ERIC Number: ED342850
Record Type: RIE
Publication Date: 1991-Nov
Making the System Work for Poor Children.
This paper, developed from the discussions of the Executive Session on Making the System Work for Poor Children, describes why the current human service system is failing to help many poor children, and maps out the dimensions of a system that could greatly improve these children's prospects. The argument is made that the current system's problems arise because services are driven by legislative, funding, professional, and bureaucratic requirements rather than by the needs of children and families themselves. The alternative proposed by this report, which takes as its starting point the interwoven needs of children and families, is undergirded by the following five principles: (1) prevention; (2) comprehensiveness; (3) continuity; (4) effective accountability; and (5) enhancing the dignity and authority of families. In addition, the report describes several promising programs that operate with considerable freedom (e.g., the Home Based Guidance program in New York and the Intensive Family Services program in Maryland). Also called for are new and better ways of measuring program effectiveness and of holding administrators and workers accountable. Finally, the report makes the case that communities of differing political persuasions can give vulnerable children ladders into productive adult life. The names and addresses of the participants who developed the report are included. (JB)

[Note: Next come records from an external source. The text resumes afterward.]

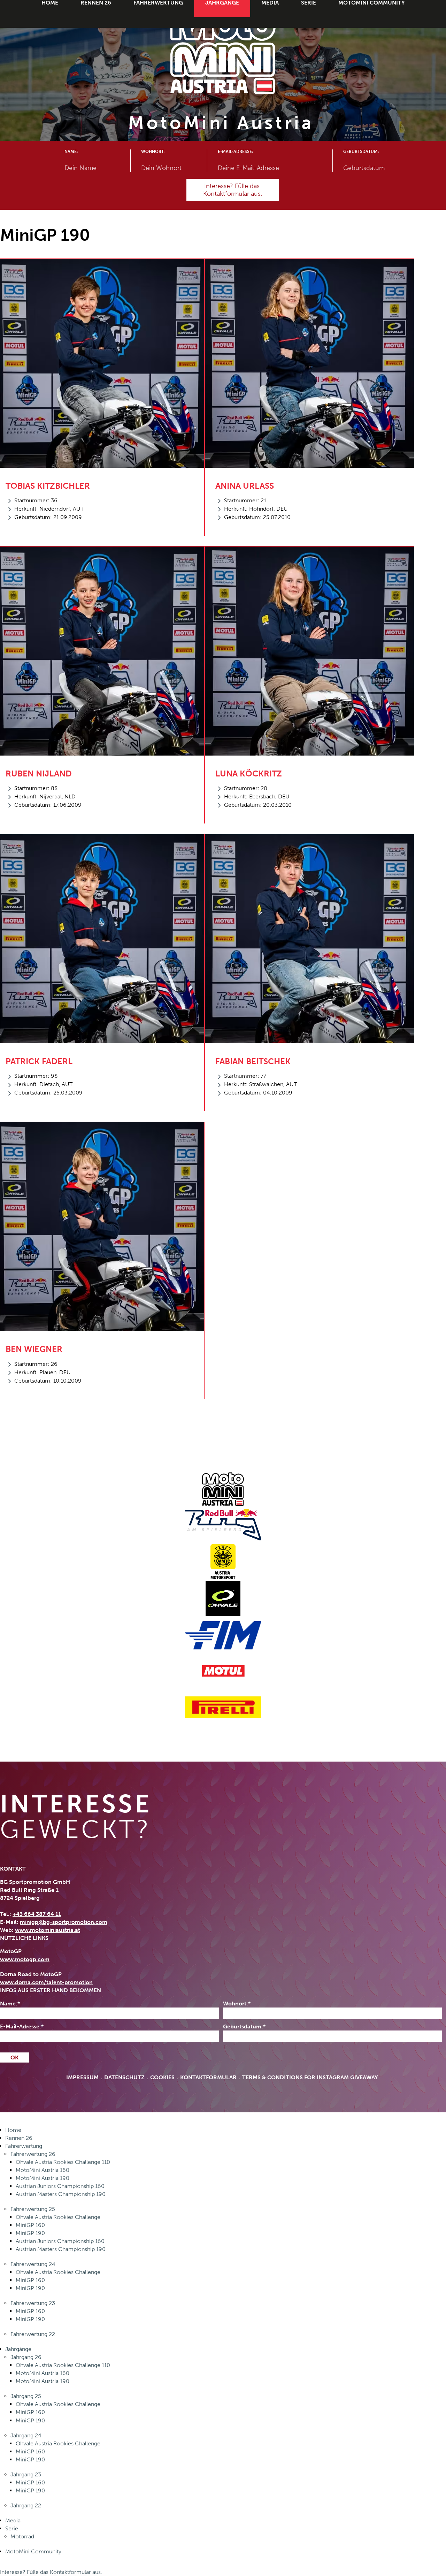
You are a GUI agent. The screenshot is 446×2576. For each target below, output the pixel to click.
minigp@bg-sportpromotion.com (63, 1922)
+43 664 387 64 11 (37, 1914)
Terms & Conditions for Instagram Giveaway (310, 2077)
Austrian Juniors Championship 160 (60, 2186)
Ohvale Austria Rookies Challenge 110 (63, 2162)
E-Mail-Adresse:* (22, 2026)
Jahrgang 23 (25, 2474)
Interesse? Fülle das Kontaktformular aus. (51, 2572)
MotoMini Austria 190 (42, 2178)
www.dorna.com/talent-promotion (46, 1982)
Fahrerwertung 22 (32, 2334)
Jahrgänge (18, 2349)
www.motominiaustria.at (47, 1930)
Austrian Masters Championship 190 (61, 2194)
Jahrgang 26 (25, 2357)
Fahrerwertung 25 (32, 2209)
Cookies (162, 2077)
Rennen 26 (18, 2138)
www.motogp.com (24, 1959)
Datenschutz (124, 2077)
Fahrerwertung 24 (32, 2264)
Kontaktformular (208, 2077)
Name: (71, 151)
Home (13, 2130)
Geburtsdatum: (361, 151)
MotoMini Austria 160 (42, 2170)
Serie (11, 2528)
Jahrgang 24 (25, 2435)
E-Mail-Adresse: (235, 151)
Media (13, 2520)
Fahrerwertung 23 (32, 2303)
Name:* (10, 2003)
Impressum (82, 2077)
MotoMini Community (33, 2551)
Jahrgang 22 (25, 2505)
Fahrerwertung (23, 2146)
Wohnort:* (237, 2003)
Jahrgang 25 (25, 2396)
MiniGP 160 (30, 2225)
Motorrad (22, 2536)
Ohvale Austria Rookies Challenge (58, 2217)
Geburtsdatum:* (244, 2026)
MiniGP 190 (30, 2233)
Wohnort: (152, 151)
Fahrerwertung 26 (32, 2154)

Descriptors: Accountability, Children, Comprehensive Programs, Delivery Systems, Disadvantaged Youth, Economically Disadvantaged, Family Programs, Family Role, Futures (of Society), Human Services, Intervention, Poverty, Prevention, Program Effectiveness, Public Policy, Urban Problems
Malcolm Wiener Center for Social Policy, John F. Kennedy School of Government, 79 John F. Kennedy Street, Cambridge, MA 02138 ($5.00 each; quantity price is negotiable).
Publication Type: Opinion Papers; Reports - Descriptive
Education Level: N/A
Sponsor: Carnegie Corp. of New York, NY.
Authoring Institution: Harvard Univ., Cambridge, MA. Kennedy School of Government.